Nov 01, 2007 15:34
Am I too old to go to College? Could I still get a Bachalors degree? I would love to be a social worker. I want to be a foster care social worker and help families. I wonder if an online university's degree would work? So many questions. Where do I go for the answers? I tried calling some of the offices of Lane Community College to see if they could help me with the search for those answers, but all I got was recordings. I think that tomorrow I am going to have to call and stay on the phone trying until I get a live person to help me. I wonder if I can get help to pay for it from some source. Maybe workers rehabilitation or something. I have had issues with my hand at work, and have been holding back for fear of not having an income, but maybe I should get out before I destroy my hands and see if I can find help. Help to pay my way through school. I am sure that I could shorten the time. I could get a four year degree in three years. No doubt about it at all. In the meantime perhaps look into some kind of work that I could do to still make some money but allow me the freedom to attend school. It sure would have been easier if Dianna had not screwed up her life and everyone elses. Somedays I just HATE her. What a strong word, but how can I not. I mean I look at this beautiful little boy and fear for him. Sure he is safe in our home and we will do our best for him, but I fear that he may wind up having health issues because of her stupidity. I am so worried he could be autistic or have learning disabilities. I love Gabriel and would never want him to be anywhere but with me. It just takes some readjusting. It is because of this darling that I want to be a social worker. Also, I have been hearing about many peple who have had issues. I want to help. I want to make a difference in the lives of children. I need to do something to earn a living and it would sure be better if I could do something that would improve our slice of the world in some way as well as pay well. I am not sure exactly what they make. Hmm, maybe I better find that out before I through myself into this. It would suck to find out that you bring home three hundred a week after taxes or something. I wish I would have thought of this way back when I was younger. I feel like I may be too old to start over. That has been holding me back in lots of areas of my life. I just feel ancient.
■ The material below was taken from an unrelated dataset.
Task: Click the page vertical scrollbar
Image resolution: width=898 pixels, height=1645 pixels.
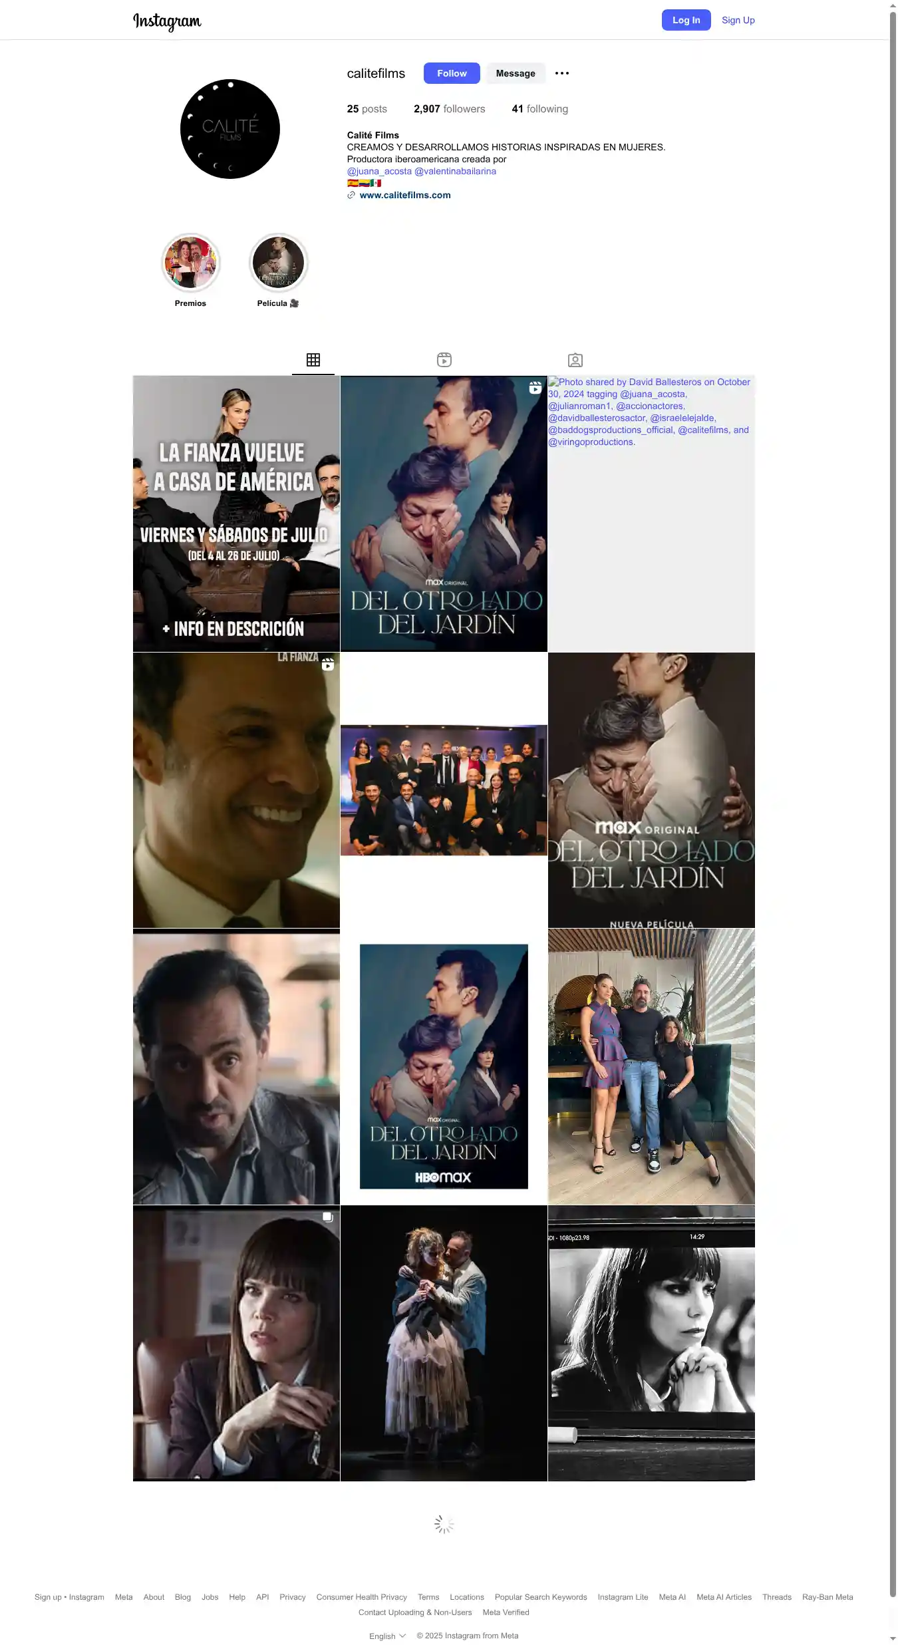Action: (893, 798)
Work starts again next Monday. I am looking forward, and yet not, to going back to work. I would not mind getting unemployment for a longer time. Maybe they could lay me off for a month. I will get over 250 a week, but they are keeping the first week of course, so for these two weeks that is all I will get. They told me that my check will come into the mail, but that they will also be sending me a card. Something like a visa I am sure, and that when I get it again, as they are so sure with me working at Country Coach that it will happen again, it will be electronically put onto the card each time. I would not mind at all getting to stay home and still make a grand a month.